The latter point, suggests high reproducibility in collapse trajectories. At what scale this framework is useful is unclear to me. At the coarser scale, when only two states exist (functional and not functional) the only thing that matters is transition probability (the when, and there is no how and why). At that scale bridges and brains fail in the same way (as lifetime distributions sort of match). I am very confused about the confusion around the scale(s) at which we want to study aging and breaking of brains.

I found extremely interesting the discussion of machine learning / neural networks as toy models of representation and/or learning in brains.

I started my section with the premise that when we discuss the brain "breaking", we often operationalize this in terms of changes in complex behaviors, and that these behaviors may be subserved by large-scale systems of the brain. Much of the work to date has focused on the typical average structure of these systems. I showed some recent work we've done aimed at moving these analyses to the individual level, and discussed some observations we've made based on this.

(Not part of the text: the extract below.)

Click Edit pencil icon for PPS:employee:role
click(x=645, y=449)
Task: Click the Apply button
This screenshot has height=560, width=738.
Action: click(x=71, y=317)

(1) I showed that functional network measurements (at rest) can be quite reliable even in single individuals, given enough data

(2) I showed some data demonstrating that functional network measurements are dominated by stable factors including group commonalities and individual features. Task-state and day-to-day variability is also present, but much smaller in scale.

(3) I discussed our characterizations of punctate locations of individual differences in functional networks, showing that these locations are present across repeated recordings, relate to altered function, and individuals cluster based on the forms of variants they exhibit. While these individual differences explain some (gross) behavioral differences, the variance they explain is very small. I left off with a question to the group of why this might be: why do we see relatively stable behavior in the face of some large individual differences in brain organization.

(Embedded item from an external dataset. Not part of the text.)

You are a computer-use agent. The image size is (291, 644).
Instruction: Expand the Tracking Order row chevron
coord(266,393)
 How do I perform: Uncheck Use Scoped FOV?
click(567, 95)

Discussion centered on how we might think about these effects in the context of distributed organization (or not), to what extent these effects can be overcome by functional alignment that does not assume spatial correspondence, and whether manifolds might be a way of modeling variation in brain function that can lead to a similar functional outcome. We also discussed whether behavior has been measured well enough yet, or if we've been too non-specific in our functional assessments.

General meeting reflection: There were some interesting discussions of multiple different scales and ways of thinking about the brain. I would have liked to have seen a little more cross-talk integration, and/or thoughts about practical directions on which to move forward. How can we better unite models with data? What are the right types of data to collect and theories to test?

HIghlights:

Hard to prioritize as every talk expanded my perspective and triggered new associations.

I enjoyed two talks in particular – David’s introduction into ‘breaking’ which provided are nice meta-overview into brain dysfunction outside the usual context of development and aging. Refreshing and lots of food for thoughts.  The triade of ‘breaking/perturbation, critical transition, and cascading failure’ nice transitioned into three more concrete directions, which I would loved to have explored more in that workshop:

‘breaking = scale of anatomy’

‘critical transition = brain state’

‘cascading failure = developmental disturbances’?

Also very much enjoyed Nikolaus’s overview talk and insight into convolutional deep networks.  Very clear, transparent and a great platform from which discussions emerged.

My favorite open question:

What is the computation mechanism/dynamics at the network level ? Move away from correlation analyses.

Change in perspective: I would like to move away from the discussion of imaging results and move more towards the nature of computation.

Impact on my own work: Converging ideas on collective decision making and coherence potentials.